Reading text -
────────────────────
Core MCC business growth

  • Volume growth of MCC - 30%
  • Revenue growth - 25%
  • Current price of MCC - 214Rs/kg
  • They expect a stable price increase in MCC price/kg of around 4-5% a year
  • They can increase efficiency of current production lines to 25k metric tonnes of MCC (from 21k). 25% growth from current capacity itself can be achieved this year.

O&M business

  • Added Adani Solar as a client
  • Evolved into a stable revenue stream
  • Target: 75-80Cr in FY’26
  • Targeting Middle East customers

CCS plant

  • Environment clearance received. 18 months to commission (October 2026)
  • Expecting 35% utilisation in the first year
  • CCS market is 1/8th of cellulose market. So existing MCC customer base themselves will end up being CCS customers.
  • MCC binds the tablet while CCS breaks the tablet down in the body.
  • 90Cr Capex. 55Cr might be raised via debt (not yet finalised). Remaining will be from IPO funds secured.
  • Asset turns of 3-4X expected.
  • 2 years to reach 90Cr turnover (optimal capacity utilization)

API molecules

  • In August’23, Trimax was acquired. In FY’24 this business was bleeding due to low margins. They let go of a lot of these segments and are now focusing on high margin products. Hence in FY’25 topline might have been lesser but this business was at-least EBIDTA positive.
────────────────────
Problem set -
A: From the business notes, reproduce the part that opens with the words containing "O&M business" and closes with "being CCS customers.".
B: Render this sentence from the business notes in Spanish: "MCC binds the tablet while CCS breaks the tablet down in the body."
The dataset items aren't needed for this work.

(Dataset items)
────────────────────
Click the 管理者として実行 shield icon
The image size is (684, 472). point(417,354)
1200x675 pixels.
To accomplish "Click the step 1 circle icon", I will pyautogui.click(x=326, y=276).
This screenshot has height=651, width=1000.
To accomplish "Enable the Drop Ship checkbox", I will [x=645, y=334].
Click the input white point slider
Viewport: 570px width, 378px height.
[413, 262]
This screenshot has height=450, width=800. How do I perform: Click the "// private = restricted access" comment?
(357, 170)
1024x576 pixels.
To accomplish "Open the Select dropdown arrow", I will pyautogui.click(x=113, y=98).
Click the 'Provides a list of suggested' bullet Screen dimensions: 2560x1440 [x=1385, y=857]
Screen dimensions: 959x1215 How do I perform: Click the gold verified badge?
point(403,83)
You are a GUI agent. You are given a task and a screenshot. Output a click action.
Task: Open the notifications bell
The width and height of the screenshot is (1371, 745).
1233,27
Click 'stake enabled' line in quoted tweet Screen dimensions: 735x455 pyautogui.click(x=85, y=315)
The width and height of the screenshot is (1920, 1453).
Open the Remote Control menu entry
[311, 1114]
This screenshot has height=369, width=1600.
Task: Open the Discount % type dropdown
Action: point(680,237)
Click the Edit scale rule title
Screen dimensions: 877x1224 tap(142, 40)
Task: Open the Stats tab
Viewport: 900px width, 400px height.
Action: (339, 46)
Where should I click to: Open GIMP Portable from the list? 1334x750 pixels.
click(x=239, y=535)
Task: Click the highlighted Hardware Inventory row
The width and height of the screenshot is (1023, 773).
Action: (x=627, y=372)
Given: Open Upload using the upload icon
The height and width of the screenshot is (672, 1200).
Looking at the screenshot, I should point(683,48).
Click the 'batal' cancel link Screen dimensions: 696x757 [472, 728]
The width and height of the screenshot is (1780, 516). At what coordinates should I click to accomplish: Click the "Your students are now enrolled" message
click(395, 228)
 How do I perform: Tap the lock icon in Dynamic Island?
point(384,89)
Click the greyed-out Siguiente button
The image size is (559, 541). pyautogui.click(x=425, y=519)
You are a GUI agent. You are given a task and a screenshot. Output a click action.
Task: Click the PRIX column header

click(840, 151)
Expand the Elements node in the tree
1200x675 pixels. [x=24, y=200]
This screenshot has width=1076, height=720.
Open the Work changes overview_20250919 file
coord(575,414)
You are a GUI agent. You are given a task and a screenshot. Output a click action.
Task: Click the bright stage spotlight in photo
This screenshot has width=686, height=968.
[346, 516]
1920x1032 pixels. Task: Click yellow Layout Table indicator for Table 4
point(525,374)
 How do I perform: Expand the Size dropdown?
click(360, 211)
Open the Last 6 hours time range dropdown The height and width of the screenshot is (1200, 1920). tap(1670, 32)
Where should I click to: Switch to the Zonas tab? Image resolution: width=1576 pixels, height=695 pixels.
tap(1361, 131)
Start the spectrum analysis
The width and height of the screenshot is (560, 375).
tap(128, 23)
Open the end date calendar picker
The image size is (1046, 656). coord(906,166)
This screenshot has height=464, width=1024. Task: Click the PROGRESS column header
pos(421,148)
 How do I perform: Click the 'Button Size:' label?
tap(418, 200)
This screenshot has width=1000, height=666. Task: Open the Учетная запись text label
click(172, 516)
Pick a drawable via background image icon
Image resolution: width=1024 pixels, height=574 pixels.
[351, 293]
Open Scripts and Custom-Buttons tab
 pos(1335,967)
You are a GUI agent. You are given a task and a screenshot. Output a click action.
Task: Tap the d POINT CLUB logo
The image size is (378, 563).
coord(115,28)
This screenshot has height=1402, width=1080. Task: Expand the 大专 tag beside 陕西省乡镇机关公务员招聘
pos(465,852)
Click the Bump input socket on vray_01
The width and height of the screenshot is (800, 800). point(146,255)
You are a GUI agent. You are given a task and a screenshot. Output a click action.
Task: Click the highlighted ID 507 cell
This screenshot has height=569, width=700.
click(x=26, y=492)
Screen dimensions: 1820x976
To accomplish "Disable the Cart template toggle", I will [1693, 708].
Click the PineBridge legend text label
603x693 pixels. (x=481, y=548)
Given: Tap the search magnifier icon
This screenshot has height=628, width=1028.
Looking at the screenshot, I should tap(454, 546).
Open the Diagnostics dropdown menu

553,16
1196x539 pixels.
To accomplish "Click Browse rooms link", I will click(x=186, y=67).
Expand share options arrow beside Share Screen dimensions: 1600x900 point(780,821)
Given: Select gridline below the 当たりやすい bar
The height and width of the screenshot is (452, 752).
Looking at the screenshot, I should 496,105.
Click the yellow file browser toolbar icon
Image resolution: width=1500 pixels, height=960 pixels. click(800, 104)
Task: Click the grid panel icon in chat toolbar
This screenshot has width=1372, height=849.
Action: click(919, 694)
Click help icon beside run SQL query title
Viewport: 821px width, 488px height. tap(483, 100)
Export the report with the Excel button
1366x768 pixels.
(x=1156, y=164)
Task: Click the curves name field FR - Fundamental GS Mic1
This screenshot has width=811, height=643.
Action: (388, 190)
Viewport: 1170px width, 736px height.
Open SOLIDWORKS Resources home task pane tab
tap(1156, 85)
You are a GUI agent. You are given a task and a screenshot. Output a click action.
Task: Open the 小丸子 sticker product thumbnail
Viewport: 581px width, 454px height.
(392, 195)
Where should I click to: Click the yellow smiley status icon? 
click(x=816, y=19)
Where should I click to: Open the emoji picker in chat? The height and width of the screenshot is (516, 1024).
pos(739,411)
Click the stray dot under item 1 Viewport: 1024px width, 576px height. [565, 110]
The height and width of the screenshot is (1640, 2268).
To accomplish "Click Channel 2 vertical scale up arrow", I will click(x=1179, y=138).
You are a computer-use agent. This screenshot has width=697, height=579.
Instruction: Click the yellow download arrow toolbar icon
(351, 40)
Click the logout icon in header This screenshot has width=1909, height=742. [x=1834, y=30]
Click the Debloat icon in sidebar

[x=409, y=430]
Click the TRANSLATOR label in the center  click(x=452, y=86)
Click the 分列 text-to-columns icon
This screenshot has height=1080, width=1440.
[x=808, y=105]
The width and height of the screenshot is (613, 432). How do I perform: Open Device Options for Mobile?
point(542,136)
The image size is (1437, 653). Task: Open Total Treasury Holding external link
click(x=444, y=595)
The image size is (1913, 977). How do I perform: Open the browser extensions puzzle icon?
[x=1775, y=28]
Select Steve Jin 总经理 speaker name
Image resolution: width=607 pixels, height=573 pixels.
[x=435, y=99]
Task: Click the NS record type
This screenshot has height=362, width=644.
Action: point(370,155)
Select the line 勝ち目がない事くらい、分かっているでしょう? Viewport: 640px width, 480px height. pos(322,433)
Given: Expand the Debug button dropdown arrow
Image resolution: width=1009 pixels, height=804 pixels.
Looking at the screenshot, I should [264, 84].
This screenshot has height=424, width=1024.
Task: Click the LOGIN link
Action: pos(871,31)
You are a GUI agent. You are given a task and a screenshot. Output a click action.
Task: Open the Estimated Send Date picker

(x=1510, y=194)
────────────────────
Per-task answers -
A:
O&M business

  • Added Adani Solar as a client
  • Evolved into a stable revenue stream
  • Target: 75-80Cr in FY’26
  • Targeting Middle East customers

CCS plant

  • Environment clearance received. 18 months to commission (October 2026)
  • Expecting 35% utilisation in the first year
  • CCS market is 1/8th of cellulose market. So existing MCC customer base themselves will end up being CCS customers.

B: MCC aglutina la tableta, mientras que CCS la desintegra en el cuerpo.